**** Records shown

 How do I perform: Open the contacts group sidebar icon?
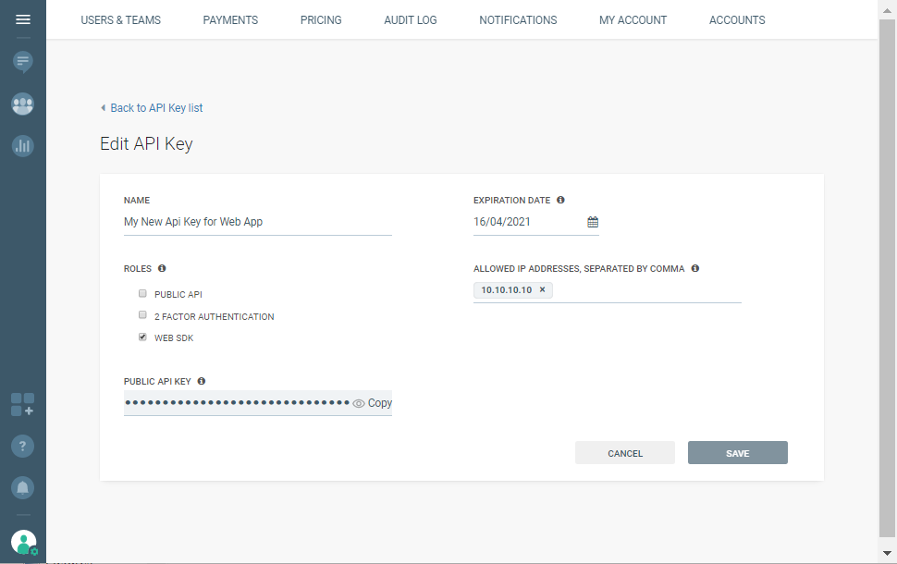point(23,104)
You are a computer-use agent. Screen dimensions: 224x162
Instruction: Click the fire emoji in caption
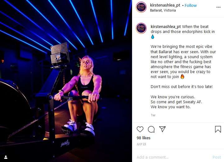(182, 76)
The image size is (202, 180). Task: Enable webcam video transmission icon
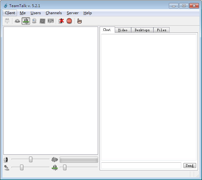click(34, 21)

********

Output the lines above as a JSON list of strings, one string per line, skipping blank lines and leaving out the pictures.

[
  " How do I perform: Open the contacts group sidebar icon?",
  "point(23,104)",
  "You are a computer-use agent. Screen dimensions: 224x162",
  "Instruction: Click the fire emoji in caption",
  "(182, 76)",
  "The image size is (202, 180). Task: Enable webcam video transmission icon",
  "click(34, 21)"
]